General Motors shares are higher in premarket trading after raising its 2024 guidance and beating Wall Street analysts' top- and bottom-line expectations for the first quarter. The automaker cited stable pricing and increasing demand for its petrol-powered vehicles.
GM boosted its adjusted pretax profit forecast to $12.5 billion to $14.5 billion, or $9 to $10 a share, up from its previous range of $12 billion to $14 billion, or $8.50 and $9.50 a share, for the year on a more robust car market in North America offsetting losses in other regions.
The automaker increased its 2024 forecast for adjusted automotive free cash flow to $8.5 billion and $10.5 billion, up from the previous estimate of $8 billion to $10 billion.
"Over the last 24 months, we have been growing at an annualized rate of 15%," GM Chief Financial Officer Paul Jacobson told investors on an earnings call, noting, "That gave us the confidence to raise full-year guidance."
Investors overlooked the company's waning electric vehicles unit in China primarily because of its strong performance in the US.
"There ... is the reality that the pricing is staying stronger for longer than anybody anticipated," Tim Piechowski, portfolio manager at ACR Alpine Capital Research in St. Louis, which owns GM shares, told Reuters.
"The engine of the company is truck and SUV at this point," Piechowski said, adding, "They're just generating substantial profit and free cash flow that will continue to fund the initiatives in EV. Full steam ahead."
Here's a snapshot of the 2024 forecast (courtesy of Bloomberg):
Sees adjusted EPS $9.00 to $10.00, saw $8.50 to $9.50, estimate $9.04 (Bloomberg Consensus)
Sees adjusted auto free cash flow $8.5 billion to $10.5 billion, saw $8 billion to $10 billion
Sees adjusted Ebit $12.5 billion to $14.5 billion, saw $12 billion to $14 billion, estimate $12.69 billion
Sees net income $10.1 billion to $11.5 billion, saw $9.8 billion to $11.2 billion, estimate $10.22 billion
Sees Automotive net cash provided by operating activities $18.3 billion to $21.3 billion
For the first quarter, GM increased revenue to $43 billion, or about 8% year over year, with most of the gain coming from North America. That boosted profits, rising to $2.62 a share, up from $2.21 one year ago, beating the $2.12 average Wall Street analyst estimate tracked by Bloomberg.

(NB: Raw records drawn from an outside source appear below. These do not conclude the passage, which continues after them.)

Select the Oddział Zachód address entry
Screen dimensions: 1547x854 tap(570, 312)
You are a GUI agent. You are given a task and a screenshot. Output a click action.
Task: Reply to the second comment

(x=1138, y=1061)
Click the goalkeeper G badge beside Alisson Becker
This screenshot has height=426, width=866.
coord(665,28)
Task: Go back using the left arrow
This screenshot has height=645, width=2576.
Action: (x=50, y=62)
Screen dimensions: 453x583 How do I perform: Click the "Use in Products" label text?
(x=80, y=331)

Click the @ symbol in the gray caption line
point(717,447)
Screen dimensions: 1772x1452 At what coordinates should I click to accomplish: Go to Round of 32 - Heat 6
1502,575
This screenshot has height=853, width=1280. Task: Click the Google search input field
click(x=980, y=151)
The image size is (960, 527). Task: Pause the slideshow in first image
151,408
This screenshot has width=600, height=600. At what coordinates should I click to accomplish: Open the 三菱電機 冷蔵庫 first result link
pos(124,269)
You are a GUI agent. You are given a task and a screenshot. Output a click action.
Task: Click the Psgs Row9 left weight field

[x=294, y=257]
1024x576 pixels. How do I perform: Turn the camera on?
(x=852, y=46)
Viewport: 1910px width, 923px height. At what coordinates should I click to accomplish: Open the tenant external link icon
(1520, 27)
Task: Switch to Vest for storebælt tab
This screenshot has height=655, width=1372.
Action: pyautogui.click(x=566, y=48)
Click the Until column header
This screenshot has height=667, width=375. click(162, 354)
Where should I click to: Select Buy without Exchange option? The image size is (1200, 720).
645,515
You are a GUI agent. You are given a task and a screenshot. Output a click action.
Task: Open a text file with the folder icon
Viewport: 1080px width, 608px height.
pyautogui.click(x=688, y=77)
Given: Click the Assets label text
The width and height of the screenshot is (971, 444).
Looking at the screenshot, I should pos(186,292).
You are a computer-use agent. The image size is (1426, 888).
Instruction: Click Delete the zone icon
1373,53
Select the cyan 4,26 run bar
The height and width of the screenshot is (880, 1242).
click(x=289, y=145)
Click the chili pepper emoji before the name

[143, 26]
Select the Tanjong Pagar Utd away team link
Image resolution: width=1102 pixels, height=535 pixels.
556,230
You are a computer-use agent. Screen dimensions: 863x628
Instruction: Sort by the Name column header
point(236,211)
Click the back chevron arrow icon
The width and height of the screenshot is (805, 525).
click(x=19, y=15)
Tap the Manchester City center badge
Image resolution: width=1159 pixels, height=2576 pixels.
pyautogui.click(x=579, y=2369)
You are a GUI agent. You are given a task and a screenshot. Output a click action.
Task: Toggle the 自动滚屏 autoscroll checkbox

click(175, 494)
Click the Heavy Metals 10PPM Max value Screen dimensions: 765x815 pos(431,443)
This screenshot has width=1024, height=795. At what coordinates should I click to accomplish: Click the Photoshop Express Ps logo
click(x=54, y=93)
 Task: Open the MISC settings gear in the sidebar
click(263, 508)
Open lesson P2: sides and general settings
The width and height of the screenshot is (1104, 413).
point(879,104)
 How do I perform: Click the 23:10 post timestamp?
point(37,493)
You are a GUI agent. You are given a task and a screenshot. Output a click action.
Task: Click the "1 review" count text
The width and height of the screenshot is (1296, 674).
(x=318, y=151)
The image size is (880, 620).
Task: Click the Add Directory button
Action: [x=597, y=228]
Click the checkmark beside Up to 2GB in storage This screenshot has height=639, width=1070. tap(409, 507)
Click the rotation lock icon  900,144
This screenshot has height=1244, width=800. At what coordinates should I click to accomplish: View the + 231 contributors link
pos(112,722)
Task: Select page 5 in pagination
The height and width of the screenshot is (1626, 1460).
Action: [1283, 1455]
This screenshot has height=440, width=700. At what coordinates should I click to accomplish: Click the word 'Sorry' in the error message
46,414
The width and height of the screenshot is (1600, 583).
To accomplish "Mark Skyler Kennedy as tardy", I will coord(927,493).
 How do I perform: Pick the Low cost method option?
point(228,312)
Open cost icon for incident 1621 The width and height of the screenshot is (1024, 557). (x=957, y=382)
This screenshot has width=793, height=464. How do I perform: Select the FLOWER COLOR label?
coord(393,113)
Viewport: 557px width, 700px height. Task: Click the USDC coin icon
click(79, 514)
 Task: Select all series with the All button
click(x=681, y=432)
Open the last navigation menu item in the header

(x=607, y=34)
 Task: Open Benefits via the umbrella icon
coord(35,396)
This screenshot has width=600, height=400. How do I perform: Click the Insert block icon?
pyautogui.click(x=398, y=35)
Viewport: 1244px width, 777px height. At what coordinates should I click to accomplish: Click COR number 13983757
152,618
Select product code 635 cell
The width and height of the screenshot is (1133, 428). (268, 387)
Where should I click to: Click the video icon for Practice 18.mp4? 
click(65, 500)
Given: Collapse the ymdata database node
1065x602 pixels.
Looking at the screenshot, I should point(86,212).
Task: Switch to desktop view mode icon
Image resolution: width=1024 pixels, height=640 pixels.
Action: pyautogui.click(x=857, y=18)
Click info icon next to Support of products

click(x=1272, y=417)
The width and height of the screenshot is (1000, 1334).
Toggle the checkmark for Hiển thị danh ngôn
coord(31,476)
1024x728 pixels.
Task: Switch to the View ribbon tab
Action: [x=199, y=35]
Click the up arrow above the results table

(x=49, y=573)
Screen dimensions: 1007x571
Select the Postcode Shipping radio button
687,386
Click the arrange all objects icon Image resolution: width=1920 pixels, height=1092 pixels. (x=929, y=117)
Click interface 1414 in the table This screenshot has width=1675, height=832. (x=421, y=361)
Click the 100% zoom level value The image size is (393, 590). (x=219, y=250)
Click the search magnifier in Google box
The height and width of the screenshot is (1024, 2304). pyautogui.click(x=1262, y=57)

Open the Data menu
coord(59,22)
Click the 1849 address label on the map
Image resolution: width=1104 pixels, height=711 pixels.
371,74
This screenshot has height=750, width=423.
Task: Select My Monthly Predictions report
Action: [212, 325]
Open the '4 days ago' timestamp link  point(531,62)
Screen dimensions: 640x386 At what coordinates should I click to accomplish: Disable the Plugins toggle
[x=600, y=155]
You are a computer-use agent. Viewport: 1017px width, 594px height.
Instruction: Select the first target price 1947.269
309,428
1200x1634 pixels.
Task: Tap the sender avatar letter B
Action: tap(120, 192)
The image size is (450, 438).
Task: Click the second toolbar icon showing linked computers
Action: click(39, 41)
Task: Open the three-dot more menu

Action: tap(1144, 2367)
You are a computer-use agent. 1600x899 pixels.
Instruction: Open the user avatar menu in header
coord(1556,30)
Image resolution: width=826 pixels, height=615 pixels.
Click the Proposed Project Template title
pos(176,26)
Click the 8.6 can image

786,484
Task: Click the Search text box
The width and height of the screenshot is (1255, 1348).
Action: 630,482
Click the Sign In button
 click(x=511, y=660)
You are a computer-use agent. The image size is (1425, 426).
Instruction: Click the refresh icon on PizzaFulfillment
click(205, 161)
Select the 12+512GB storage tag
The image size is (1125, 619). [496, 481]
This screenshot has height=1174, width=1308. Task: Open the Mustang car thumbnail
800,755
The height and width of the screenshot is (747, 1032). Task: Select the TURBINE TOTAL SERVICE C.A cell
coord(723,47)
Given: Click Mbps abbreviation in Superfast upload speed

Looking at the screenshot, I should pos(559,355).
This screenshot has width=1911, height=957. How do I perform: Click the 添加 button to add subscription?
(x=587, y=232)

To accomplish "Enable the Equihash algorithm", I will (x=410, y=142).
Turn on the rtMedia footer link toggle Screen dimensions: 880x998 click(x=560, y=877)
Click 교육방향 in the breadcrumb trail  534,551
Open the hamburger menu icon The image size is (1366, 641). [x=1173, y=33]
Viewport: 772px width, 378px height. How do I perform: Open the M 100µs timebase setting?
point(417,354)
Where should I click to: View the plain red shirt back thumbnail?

Here's a snapshot of first-quarter results (courtesy of Bloomberg):
Adjusted EPS $2.62 vs. $2.21 y/y, estimate $2.12
Net sales and rev. $43.01 billion, +7.6% y/y, estimate $42.19 billion
Cruise net sales and revenue $25 million, estimate $29.3 million
Automotive net sales and revenue $39.21 billion, +7% y/y, estimate $37.69 billion
GM Financial net sales and revenue $3.81 billion, +14% y/y, estimate $3.6 billion
North America adjusted Ebit $3.84 billion, +7.4% y/y, estimate $3.02 billion
International operations adjusted Ebit loss $10 million vs. profit $347 million y/y, estimate profit $223.3 million
GM financial adjusted EBT $737 million, -4.4% y/y
Adjusted automotive free cash flow $1.09 billion vs. negative $132 million y/y
GMNA vehicle sales 792,000 units, +9.5% y/y, estimate 739,557
GMI vehicle sales 104,000 units, -26% y/y, estimate 164,343
Adjusted Ebit $3.87 billion, estimate $3.13 billion
Following supply chain snarls during Covid, GM's vehicle inventories rose to 534,000, well above the 2023 averages. Last quarter's inventory means the automaker has roughly 63 days of supply, which GM considers 'healthy.'
GM's strength in the US allowed investors to overlook an operating loss of about $100 million in GM's China operation.
"We expect things to normalize a little bit and turn back to profit," Jacobson told investors on the call while referring to China.
Shares of GM are up 5% in premarket trading. As of Monday's close, shares entered a technical bull market on the year, rising 20.3%.
In a note to clients, Goldman told them GM is a "Buy rated" company with a 12-month price target of $50 based on 5X applied to our normalized EPS estimate of $10.00.
They noted several risks to their bull outlook, including the auto cycle, market share, margins, FCF, and GM's ability to achieve profitably to electric vehicles.